Dataset extract:
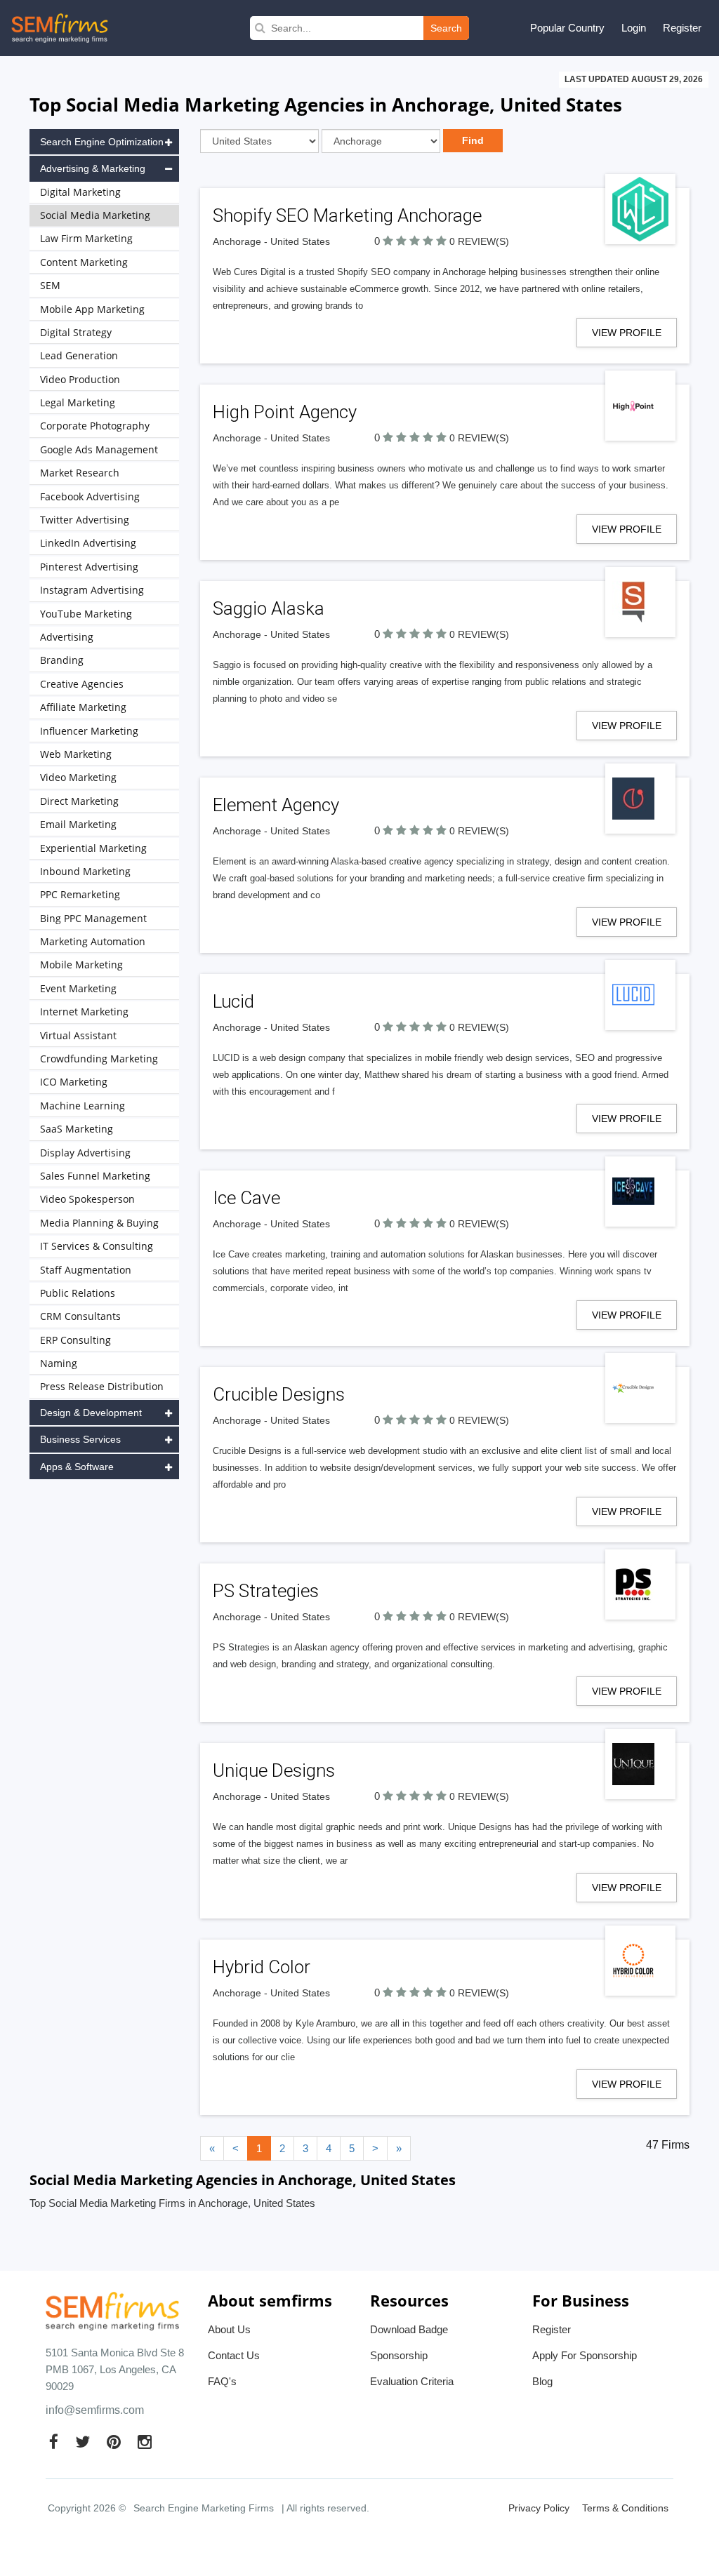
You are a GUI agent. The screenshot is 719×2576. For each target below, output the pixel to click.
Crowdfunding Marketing (99, 1058)
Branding (62, 660)
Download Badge (409, 2329)
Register (682, 28)
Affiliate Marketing (83, 707)
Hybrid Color (261, 1966)
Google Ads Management (99, 449)
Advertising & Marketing (92, 168)
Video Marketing (78, 777)
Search (446, 28)
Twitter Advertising (84, 519)
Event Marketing (78, 988)
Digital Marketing (80, 192)
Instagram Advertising (92, 589)
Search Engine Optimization (102, 141)
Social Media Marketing (95, 215)
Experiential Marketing (93, 848)
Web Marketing (76, 754)
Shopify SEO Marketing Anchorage (347, 215)
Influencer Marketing (89, 731)
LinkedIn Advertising (88, 542)
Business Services (80, 1439)
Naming (58, 1363)
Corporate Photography (95, 425)
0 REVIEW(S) (479, 241)
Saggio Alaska (268, 608)
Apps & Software (77, 1466)
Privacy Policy (538, 2508)
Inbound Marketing (85, 871)
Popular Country (567, 28)
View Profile (626, 332)
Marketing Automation (92, 941)
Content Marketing (84, 262)
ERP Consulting (75, 1340)
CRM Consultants (80, 1316)
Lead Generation (79, 355)
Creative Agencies (82, 683)
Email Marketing (78, 824)
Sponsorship (399, 2355)
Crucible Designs (279, 1394)
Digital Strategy (76, 332)
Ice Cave (246, 1197)
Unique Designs (274, 1770)
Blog (542, 2381)
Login (633, 28)
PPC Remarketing (80, 894)
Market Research (79, 472)
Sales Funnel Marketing (95, 1175)
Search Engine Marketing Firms (203, 2508)
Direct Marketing (79, 801)
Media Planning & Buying (99, 1222)
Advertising (66, 636)
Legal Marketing (77, 402)
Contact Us (234, 2355)
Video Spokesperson (87, 1199)
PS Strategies (266, 1590)
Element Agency (276, 804)
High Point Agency (285, 411)
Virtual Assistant (78, 1035)
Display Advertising (85, 1152)
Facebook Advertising (90, 496)
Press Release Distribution (102, 1386)
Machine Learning (82, 1105)
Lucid (233, 1001)
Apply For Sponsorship (584, 2355)
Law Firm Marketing (86, 238)
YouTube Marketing (86, 613)
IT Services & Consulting (96, 1246)
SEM (50, 285)
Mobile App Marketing (92, 309)
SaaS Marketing (76, 1128)
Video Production (80, 379)
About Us (229, 2329)
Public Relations (77, 1293)
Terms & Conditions (625, 2508)
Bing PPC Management (93, 918)
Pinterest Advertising (89, 566)
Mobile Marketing (81, 964)
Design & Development (91, 1412)
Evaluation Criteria (412, 2381)
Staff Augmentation (85, 1269)
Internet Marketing (84, 1011)
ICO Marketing (73, 1081)
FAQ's (222, 2381)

Work request:
What you return should match, exactly, the stretch of the listing above that runs from the line with "Advertising (66, 636)" to its last line.

Response for this exercise:
Advertising (66, 636)
Legal Marketing (77, 402)
Contact Us (234, 2355)
Video Spokesperson (87, 1199)
PS Strategies (266, 1590)
Element Agency (276, 804)
High Point Agency (285, 411)
Virtual Assistant (78, 1035)
Display Advertising (85, 1152)
Facebook Advertising (90, 496)
Press Release Distribution (102, 1386)
Machine Learning (82, 1105)
Lucid (233, 1001)
Apply For Sponsorship (584, 2355)
Law Firm Marketing (86, 238)
YouTube Marketing (86, 613)
IT Services & Consulting (96, 1246)
SEM (50, 285)
Mobile App Marketing (92, 309)
SaaS Marketing (76, 1128)
Video Production (80, 379)
About Us (229, 2329)
Public Relations (77, 1293)
Terms & Conditions (625, 2508)
Bing PPC Management (93, 918)
Pinterest Advertising (89, 566)
Mobile Marketing (81, 964)
Design & Development (91, 1412)
Evaluation Criteria (412, 2381)
Staff Augmentation (85, 1269)
Internet Marketing (84, 1011)
ICO Marketing (73, 1081)
FAQ's (222, 2381)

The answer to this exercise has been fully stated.